Tidak terlepas dari pada itu, pengalaman maslaysia dalam persoalan etnisitas dan agama, agaknya lebih kompleks lagi, khususnya sejak abad 19. Sebelum masa ini pengalaman malaysia relatif sama dengan indonesia ketika perubahan-perubahan sosial, ekonomi dan politik berlangsung cepat, semenanjung malaya dikuasai beberapa kerajaan melayu muslim yang tak jarang terlibat konflik satu sama lain.  Disintegrasi politik ini hampir bisa dipastikan bukan persoalan etnisitas apalagi agama, karena pada masa ini kaum melayu muslim merupakan etnis yang mayoritas. Tetapi disintegrasi politik yang ada di malaysia lebih disebabkan oleh motif-motif plitis dan ekonomi.
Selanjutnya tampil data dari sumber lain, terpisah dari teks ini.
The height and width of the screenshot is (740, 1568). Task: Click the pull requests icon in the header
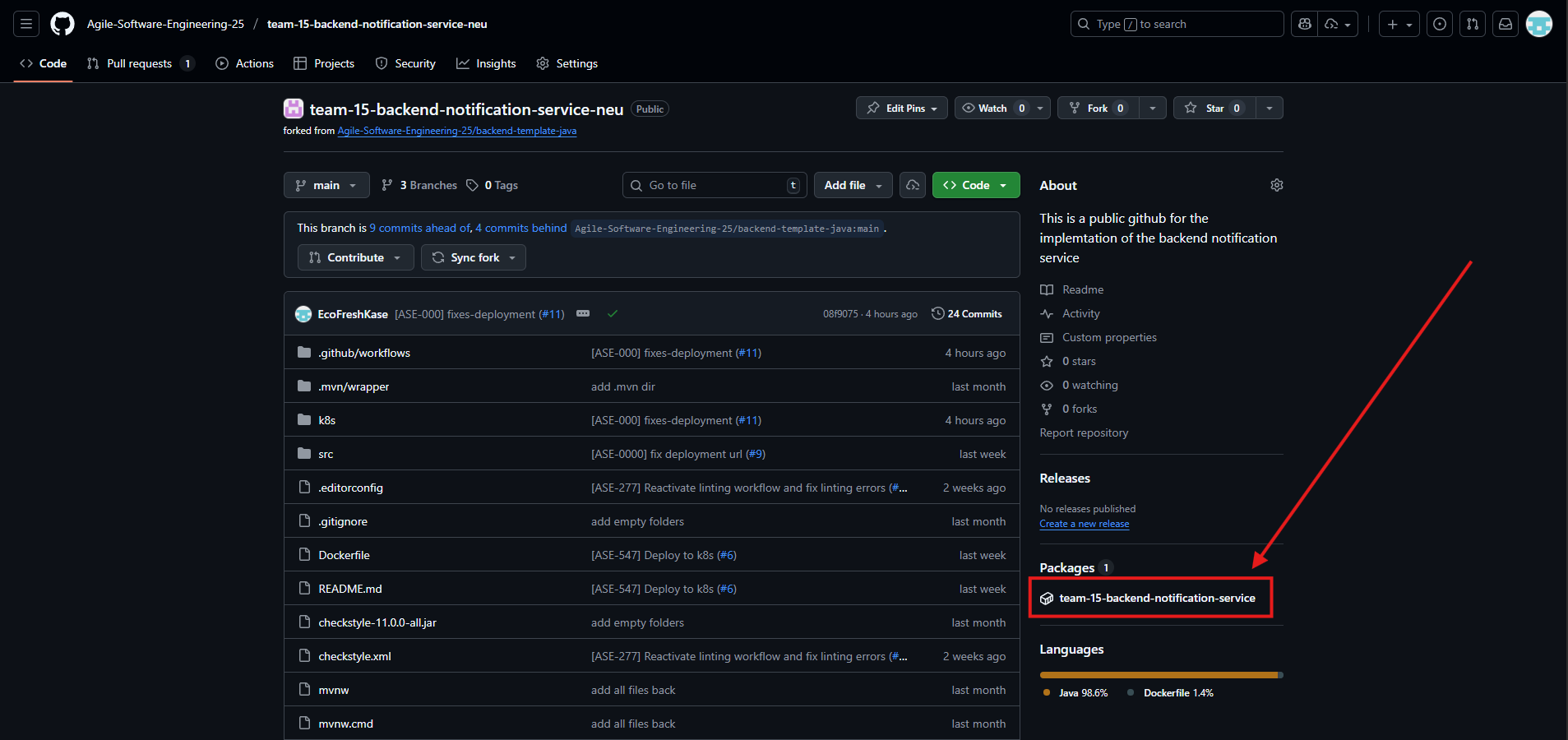point(1472,24)
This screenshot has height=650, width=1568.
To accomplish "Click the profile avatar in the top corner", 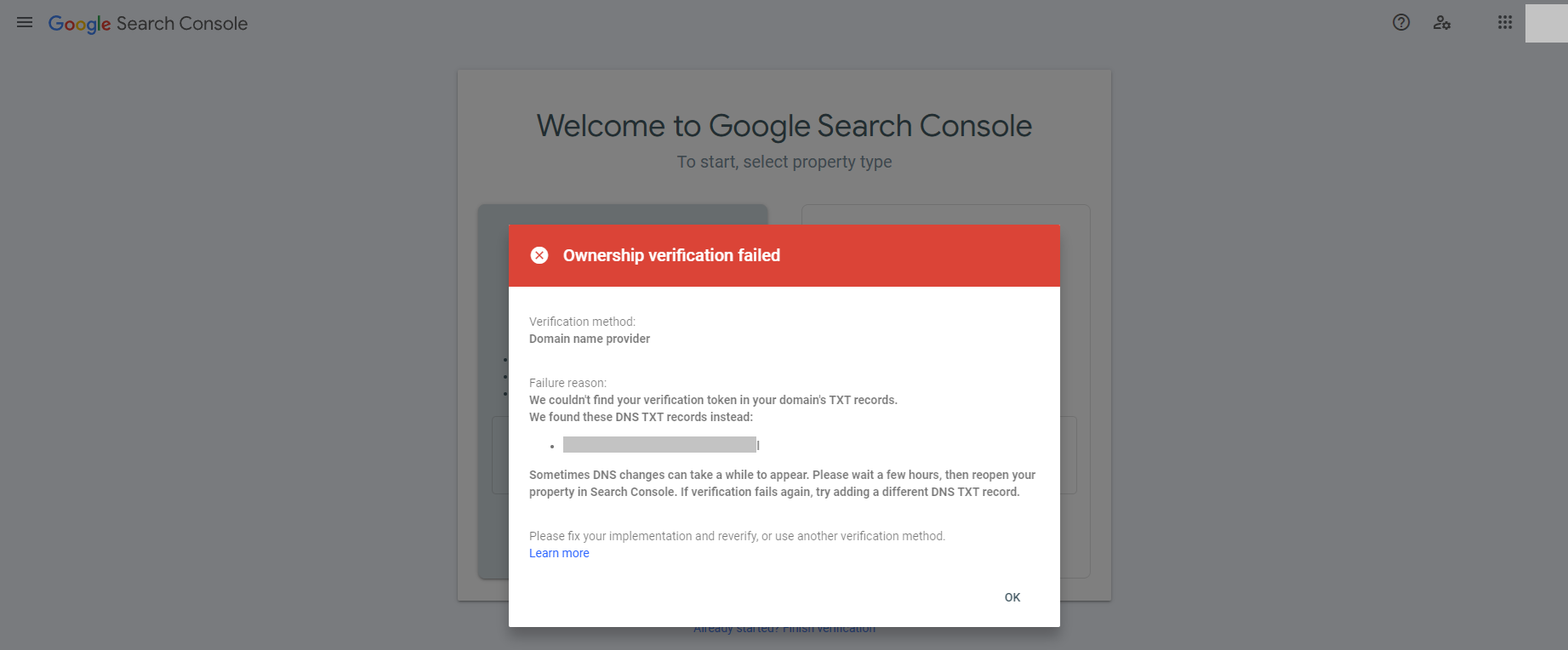I will [1547, 23].
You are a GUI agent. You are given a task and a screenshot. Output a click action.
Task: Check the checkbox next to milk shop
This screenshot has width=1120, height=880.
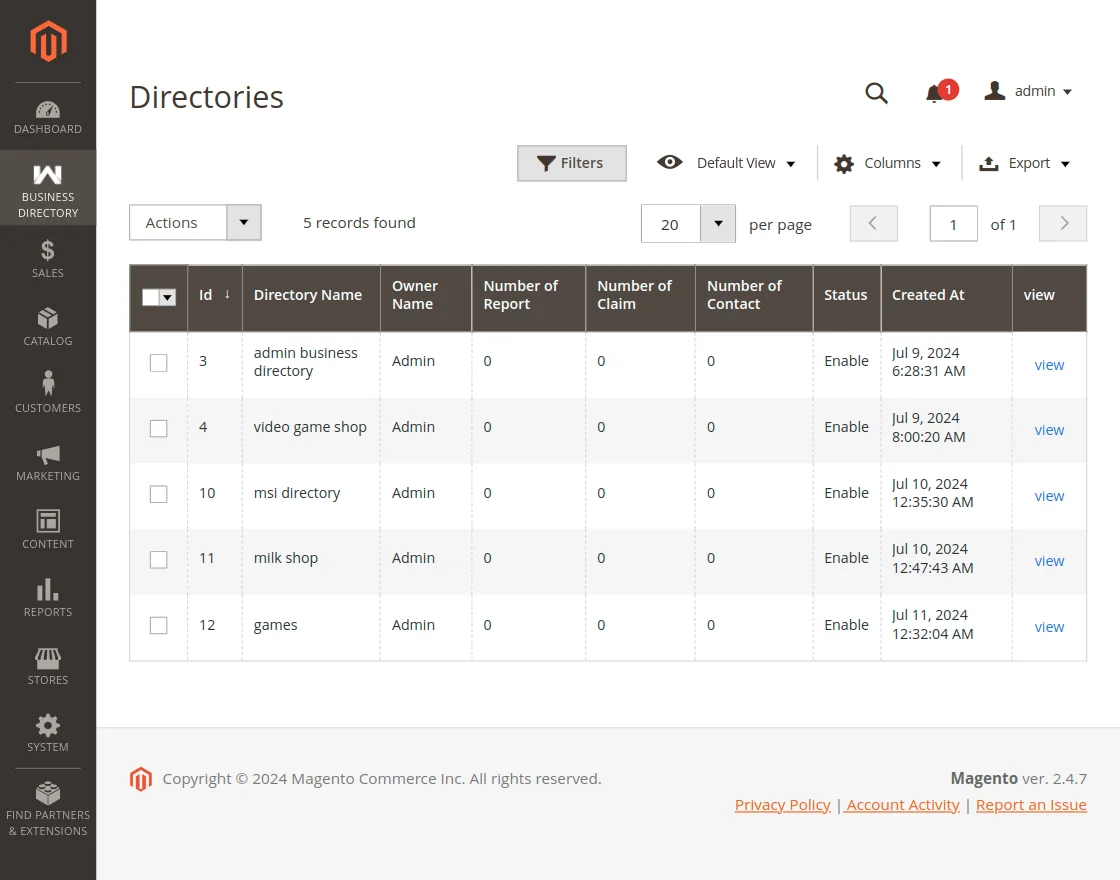pos(158,560)
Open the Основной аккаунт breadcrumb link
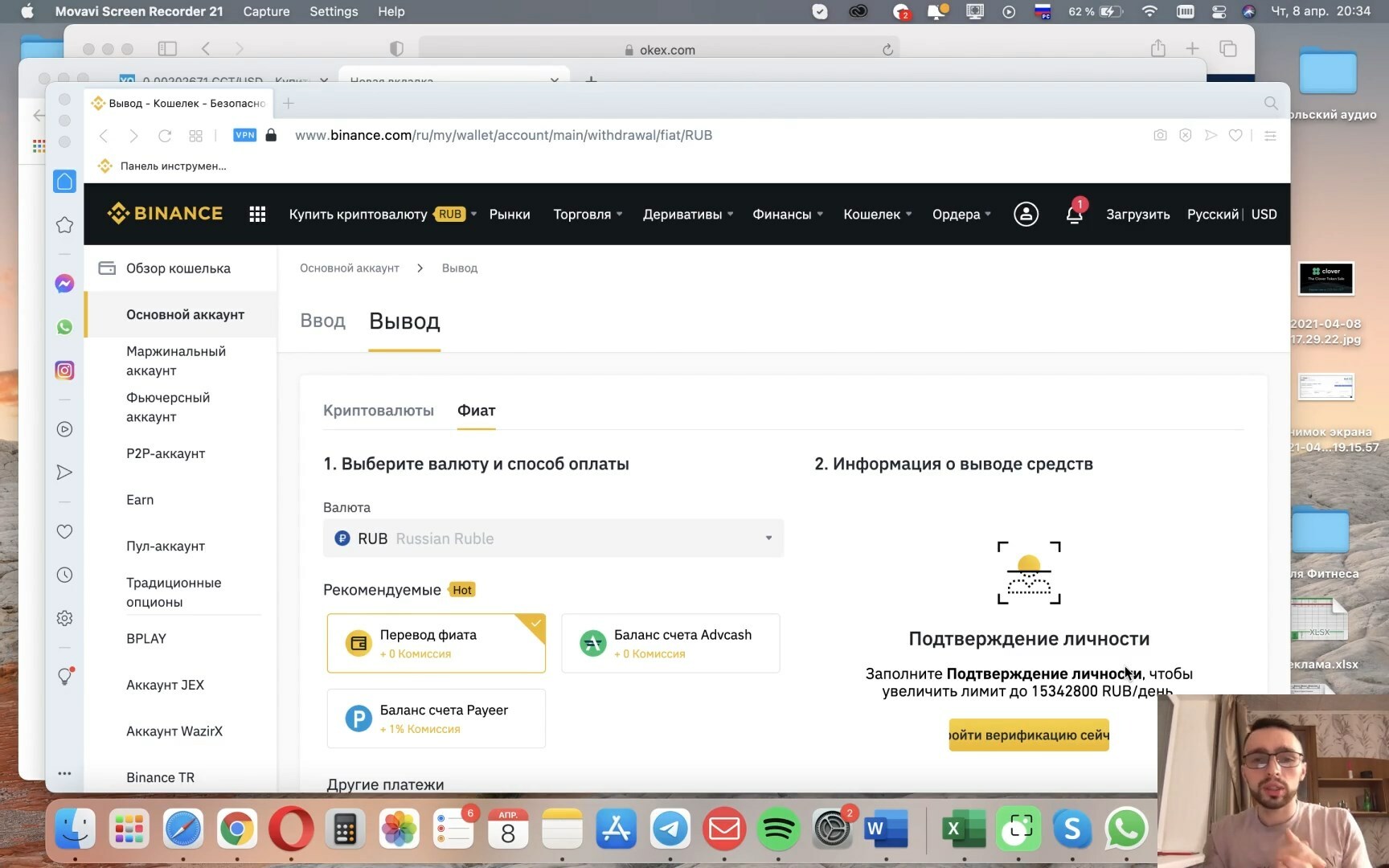Image resolution: width=1389 pixels, height=868 pixels. click(350, 268)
Kemudian, struktur demografis di semenanjung pada saat itu mengalami perubahan yang lebih dahsyat, yang pada gilirannya mempengaruhi keseimbangan hubungan antar etnis, khususnya kaum melayu ketiak kaum imigran cina yang teretarik dengan peluang-peluang ekonomi mulai berdatangan dengan jumlah yang cukup besar.  perkembangan demokgrafis cina yang cukup segnifikan menimbulkan kekhawatiran puak melayu, karena kelompok imigran-imigran cina yang dulu dapat dikontrol para penguasa melalui “kapitan cina” pada akhirnya sudah tidak bisa dikendalikan, apalagi setelah berbagai kelompok imigran cina membentuk organisasi-organisasi rahasia yang kemudian terlibat dalam konflik satu sama lain dan sangat berorientasi pada “negeri leluhur” mereka.
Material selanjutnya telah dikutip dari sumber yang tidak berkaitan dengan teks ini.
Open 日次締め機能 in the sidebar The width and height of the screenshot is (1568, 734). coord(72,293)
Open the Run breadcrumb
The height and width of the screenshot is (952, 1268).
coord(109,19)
Pertumbuhan organisasi-organisasi rahasia cina merupakan faktor utama penghambat penyerapan imigran cina dalam sistem sosial dan politik melayu semenanjung. Faktor penghambat lain, seperti bisa diduga adalah perbedaan agama, tradisi kultural dan cara hidup yang mencolok.  Kenyataannya  kemudian, kaum imigran cina si semenanjung malaya mempertahankan kesetiaan yang tinggi kepada “tanah leluhur” merupakan cikal bakal dari apa yang disebut “nasionalisme cina perantauan” atau lebih dapat dikatakan bahwa  yang terjadi pada komunitas cina adalah sebuah diaspora atau menjadi komunitas diaspora.
Catatan kritis
Apa yang coba disampaikan oleh Asyumardi Azra dalam artikelnya tersebut dapat dikatakan sebagai suatu penjelasan yang sedikit berspekulatif, terutama dalam melihat islam sebagai salah satu faktor penting dalam membentuk ataupun menumbuhkan rasa nasionalisme serta merupakan faktor yang meruntuhkan sintemen etnisitas. Namun pada kenyataannya dapat dilihat beberapa tahun terakhir betapa konflik yang berbau sara mencuat kepermukaan. Ini jelas bentuk yang sangat kontra produktif dengan apa yang di uraikan oleh Asyumardi Azra, meskipun kita akui bahwa konflik yang berbau sara tesebut lebih bermuara pada konteks sistem kekuasaan, tetapi juga tidak dapat dinafikan bahwa konflik sara tersebut merupakan sebuah kenyataan yang sudah turut mengikis  rasa nasionalime indonesia.
Disisi lain, ketika ia menjelaskan tentang malaysia dapat dikatakan ia telah dengan baik menjelaskan bagaimana sebuah komunitas diaspora terbentuk, yang dalam hal ini ia contohkan dengan memotret bagaimana komunitas cina yang berada di malaysia menjadi komunitas cina perantauan, tetapi nasionalisme mereka masih berada pada negeri leluhur mereka.